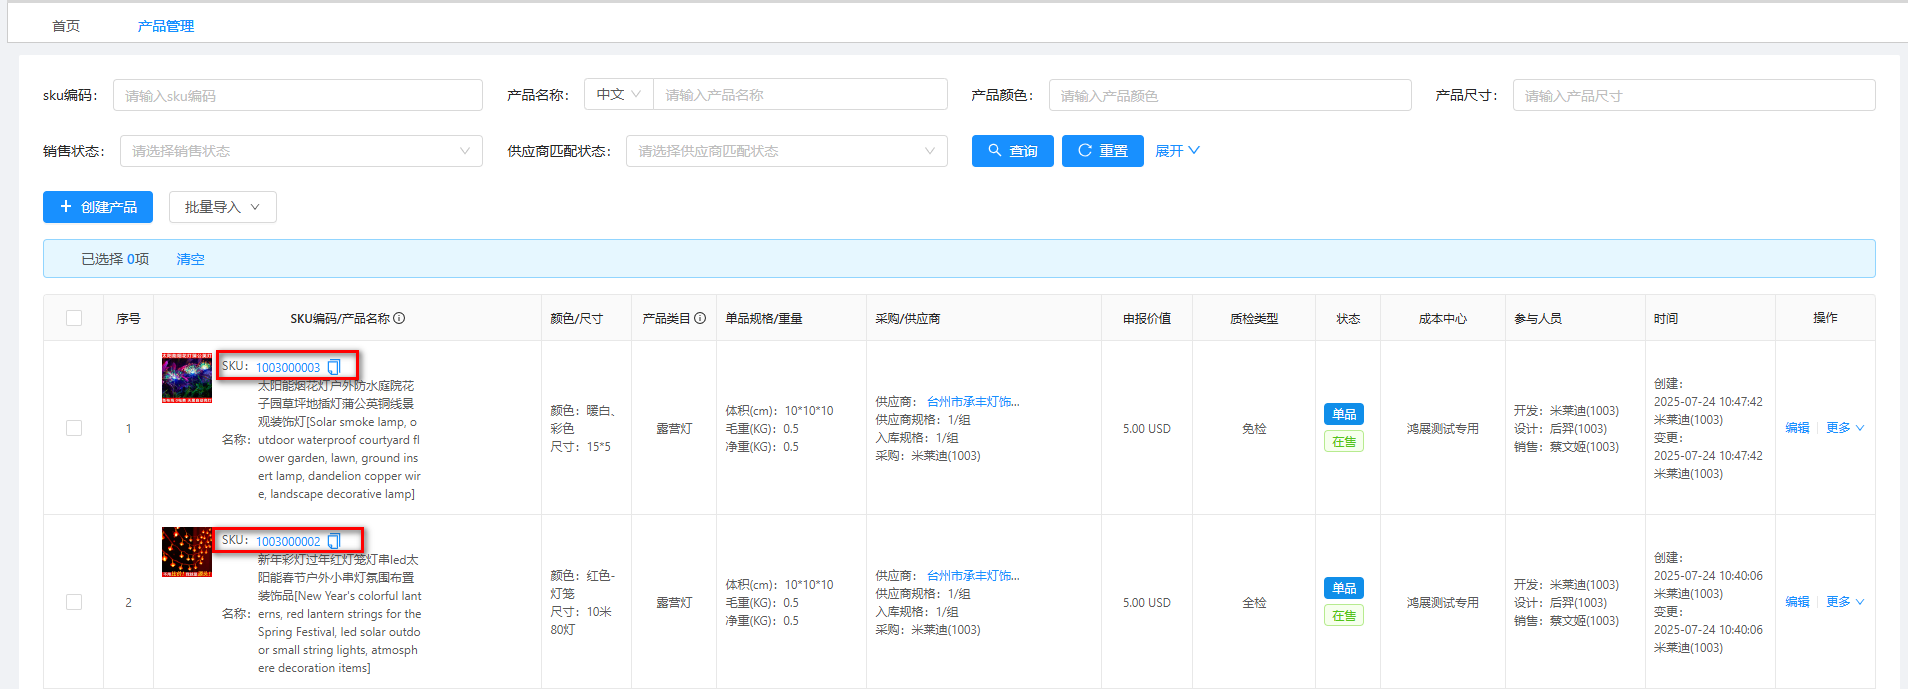
Task: Click info icon beside SKU编码/产品名称 header
Action: point(399,318)
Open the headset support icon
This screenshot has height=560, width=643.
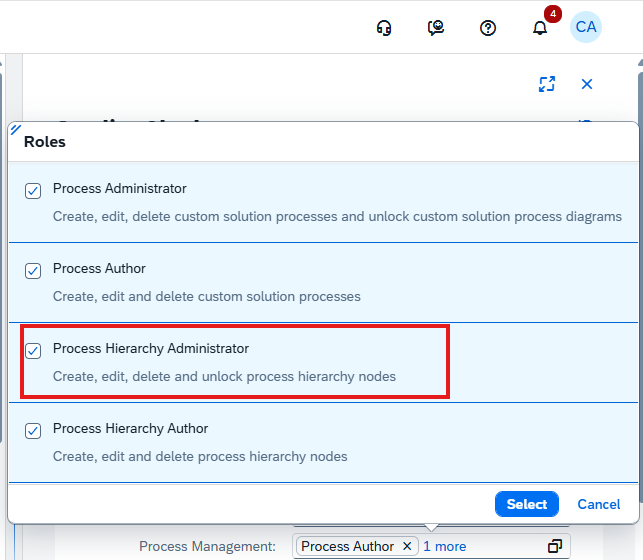384,28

※ ※ ※

AIM OF THE EXERCISE:
Start with the line holding "Open the headset support icon" and repeat exactly every line through the final line of the records above, but no pictures and nothing more.

RESPONSE AREA:
Open the headset support icon
This screenshot has height=560, width=643.
384,28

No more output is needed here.